[Work instructions]: Please copy each line of the listing that includes the string "MOST".

>>>

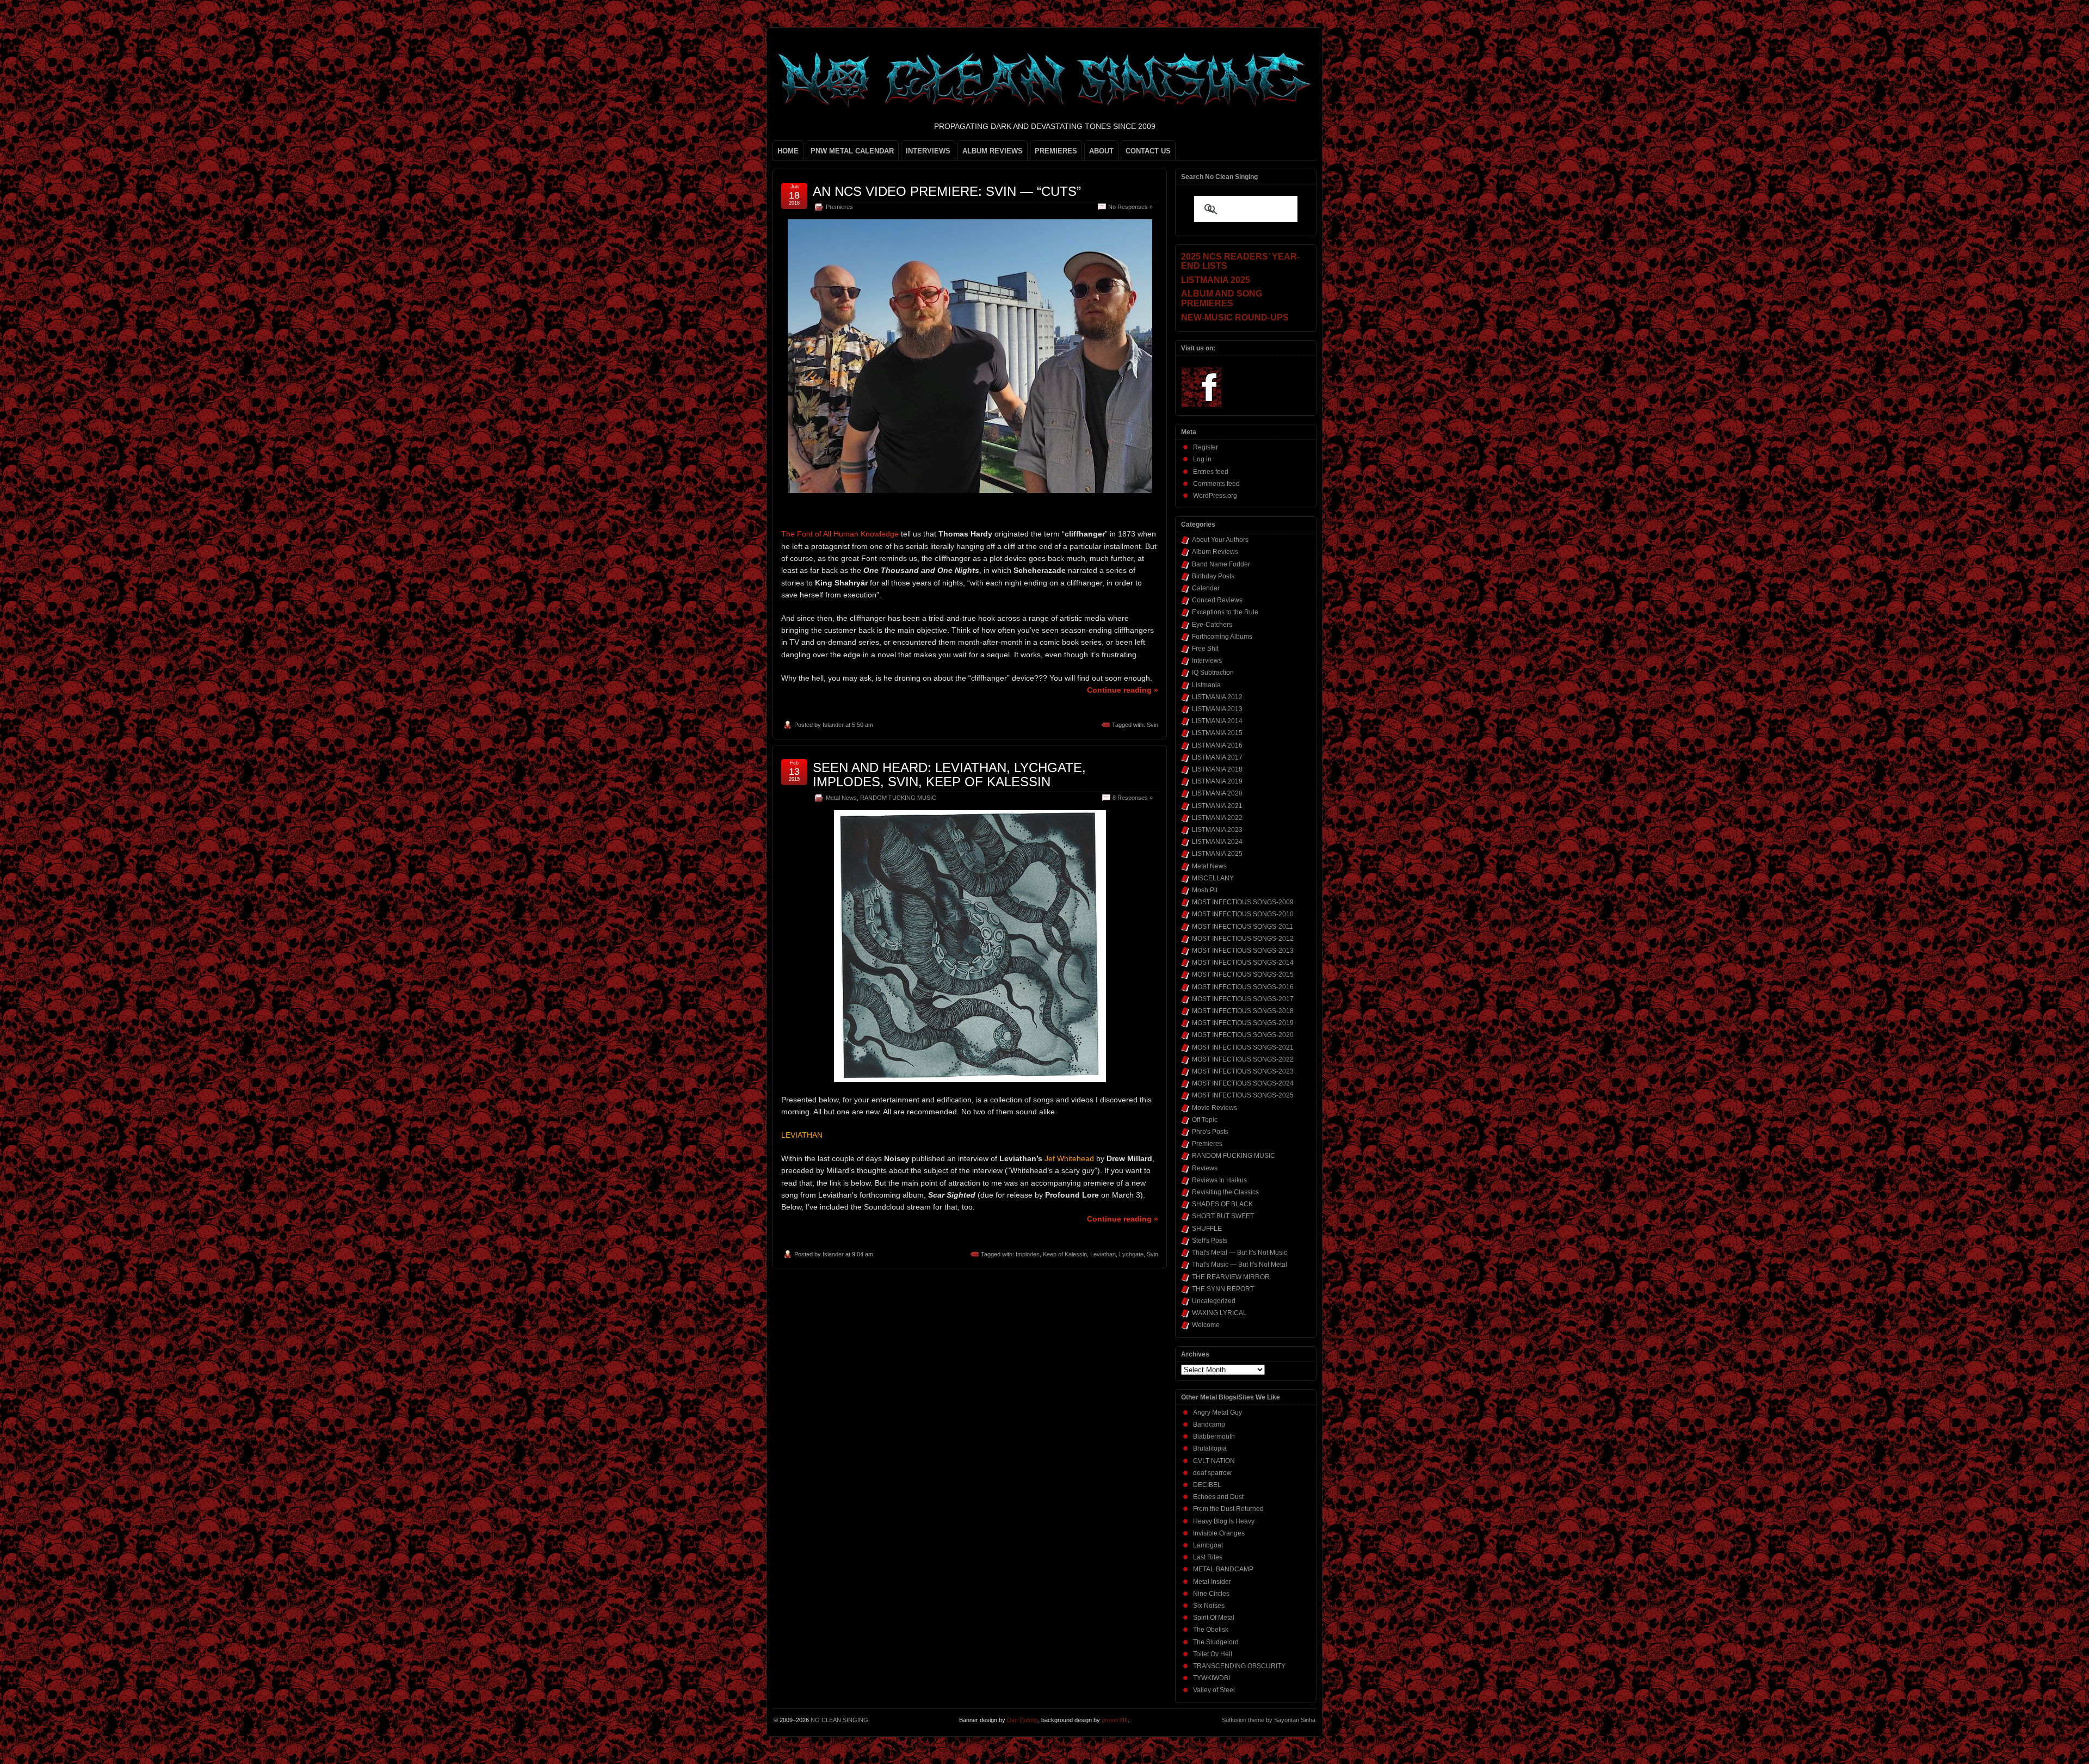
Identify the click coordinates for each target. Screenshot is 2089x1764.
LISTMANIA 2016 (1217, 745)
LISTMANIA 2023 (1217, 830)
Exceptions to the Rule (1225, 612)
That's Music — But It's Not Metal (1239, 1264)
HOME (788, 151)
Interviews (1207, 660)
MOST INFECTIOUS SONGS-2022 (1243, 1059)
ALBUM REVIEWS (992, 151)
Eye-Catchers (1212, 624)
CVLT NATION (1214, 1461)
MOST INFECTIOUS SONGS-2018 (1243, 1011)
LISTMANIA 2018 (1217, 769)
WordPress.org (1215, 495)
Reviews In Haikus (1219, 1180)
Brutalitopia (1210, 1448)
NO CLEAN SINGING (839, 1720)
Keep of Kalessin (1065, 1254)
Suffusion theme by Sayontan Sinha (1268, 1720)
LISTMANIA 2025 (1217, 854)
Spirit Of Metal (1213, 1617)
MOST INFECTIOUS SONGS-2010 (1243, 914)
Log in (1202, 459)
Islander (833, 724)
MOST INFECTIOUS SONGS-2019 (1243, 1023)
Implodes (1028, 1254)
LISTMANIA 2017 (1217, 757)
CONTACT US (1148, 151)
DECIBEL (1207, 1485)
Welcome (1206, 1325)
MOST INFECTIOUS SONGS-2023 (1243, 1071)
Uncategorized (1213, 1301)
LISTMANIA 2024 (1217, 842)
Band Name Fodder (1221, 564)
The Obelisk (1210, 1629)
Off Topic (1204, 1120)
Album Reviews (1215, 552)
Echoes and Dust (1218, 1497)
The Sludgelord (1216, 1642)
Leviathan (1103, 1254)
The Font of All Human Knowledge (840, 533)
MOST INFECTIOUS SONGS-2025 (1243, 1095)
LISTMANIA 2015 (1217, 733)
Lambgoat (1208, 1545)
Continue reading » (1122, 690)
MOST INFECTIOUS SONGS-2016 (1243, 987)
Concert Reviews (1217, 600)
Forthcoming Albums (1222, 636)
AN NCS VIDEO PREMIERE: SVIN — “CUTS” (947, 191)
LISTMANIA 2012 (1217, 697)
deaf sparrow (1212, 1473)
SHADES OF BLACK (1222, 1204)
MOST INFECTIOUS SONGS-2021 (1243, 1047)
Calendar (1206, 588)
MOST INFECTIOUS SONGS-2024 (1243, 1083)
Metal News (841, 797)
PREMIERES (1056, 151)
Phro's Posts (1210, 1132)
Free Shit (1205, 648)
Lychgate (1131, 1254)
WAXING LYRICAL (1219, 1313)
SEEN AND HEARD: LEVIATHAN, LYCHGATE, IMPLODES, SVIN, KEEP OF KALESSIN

<<<
>>>

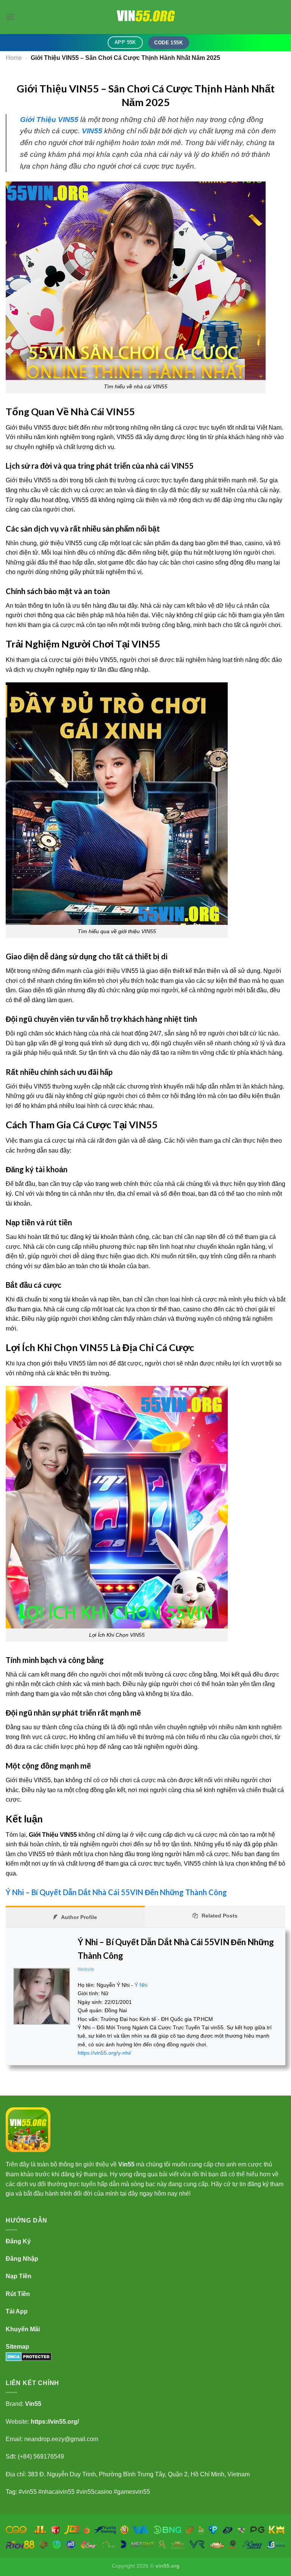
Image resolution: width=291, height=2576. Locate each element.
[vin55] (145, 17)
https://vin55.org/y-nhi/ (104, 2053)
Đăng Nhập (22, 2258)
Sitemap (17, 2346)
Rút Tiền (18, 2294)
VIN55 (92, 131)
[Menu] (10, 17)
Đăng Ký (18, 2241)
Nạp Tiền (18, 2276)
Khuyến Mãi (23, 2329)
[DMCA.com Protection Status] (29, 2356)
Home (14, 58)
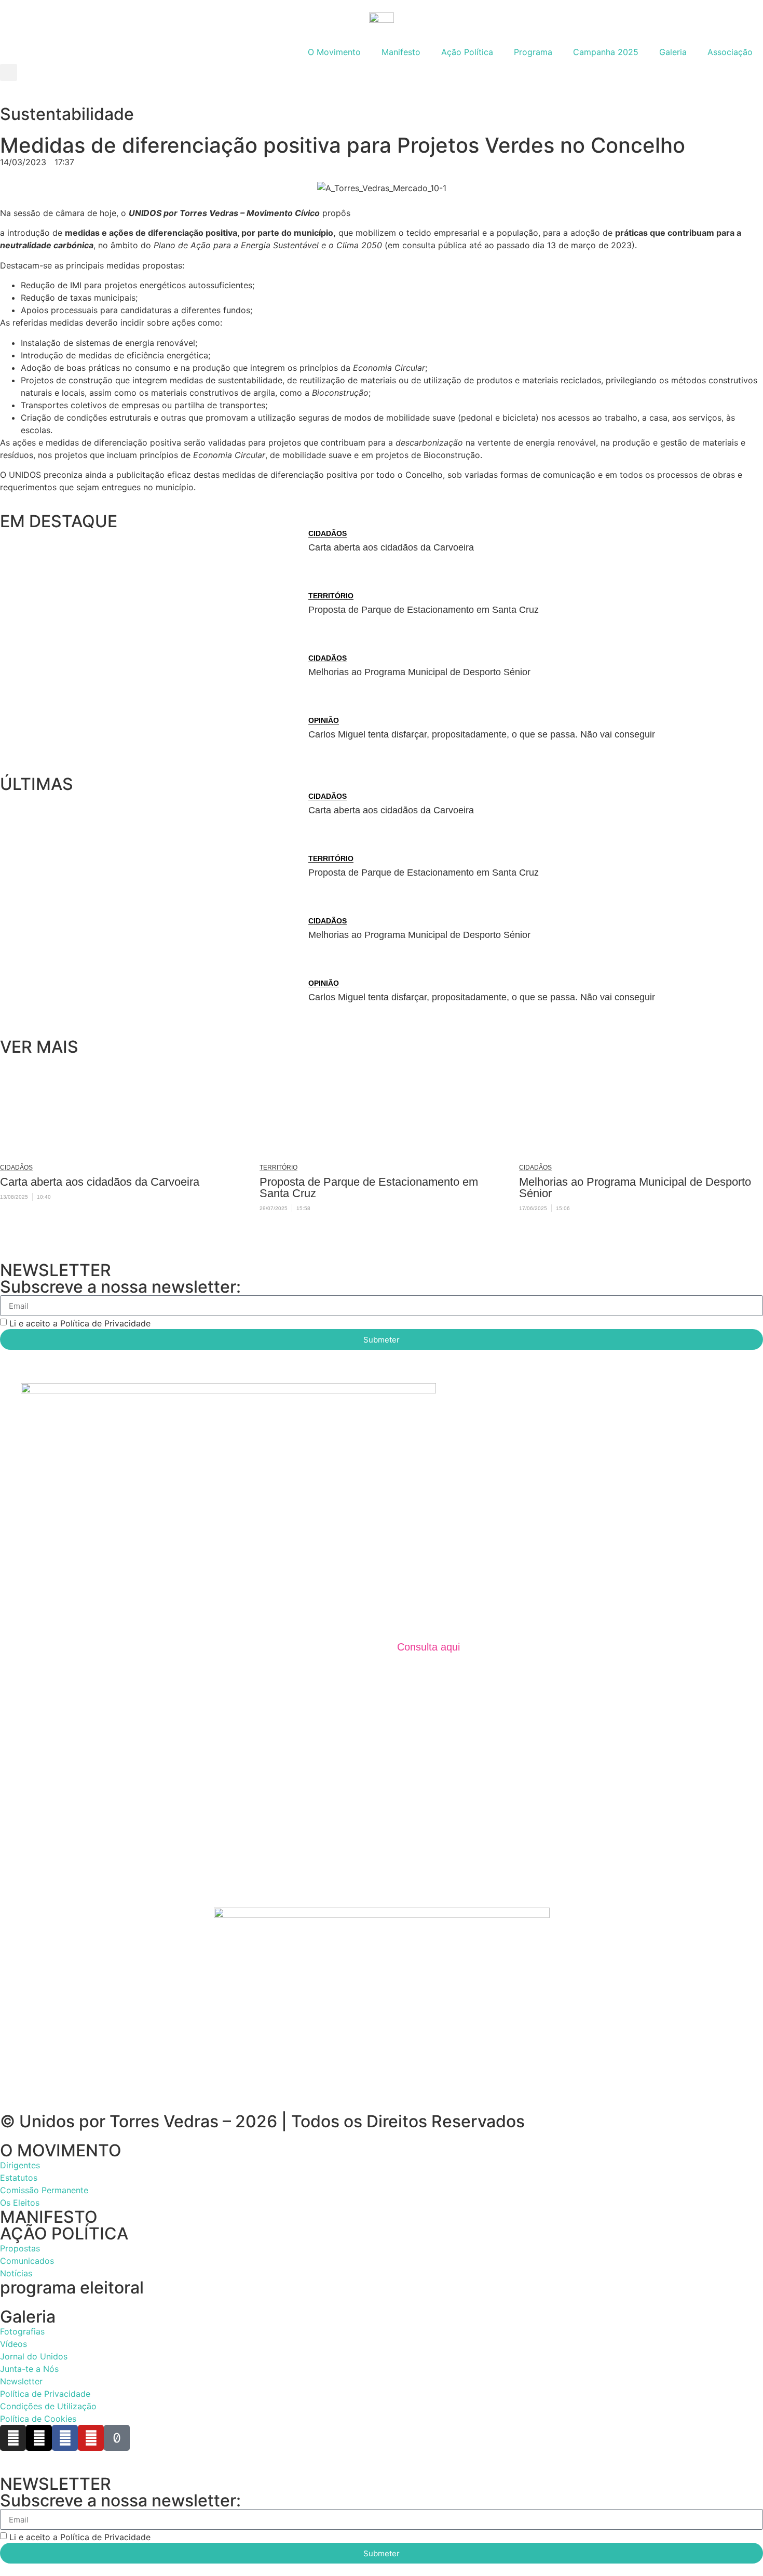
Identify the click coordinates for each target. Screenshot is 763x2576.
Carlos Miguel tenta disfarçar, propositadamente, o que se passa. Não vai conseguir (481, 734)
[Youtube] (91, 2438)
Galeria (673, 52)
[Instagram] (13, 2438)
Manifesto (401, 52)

<<<

[Expected answer]:
MOST INFECTIOUS SONGS-2022 (1243, 1059)
MOST INFECTIOUS SONGS-2018 (1243, 1011)
MOST INFECTIOUS SONGS-2010 (1243, 914)
MOST INFECTIOUS SONGS-2019 (1243, 1023)
MOST INFECTIOUS SONGS-2023 (1243, 1071)
MOST INFECTIOUS SONGS-2025 (1243, 1095)
MOST INFECTIOUS SONGS-2016 (1243, 987)
MOST INFECTIOUS SONGS-2021 (1243, 1047)
MOST INFECTIOUS SONGS-2024 (1243, 1083)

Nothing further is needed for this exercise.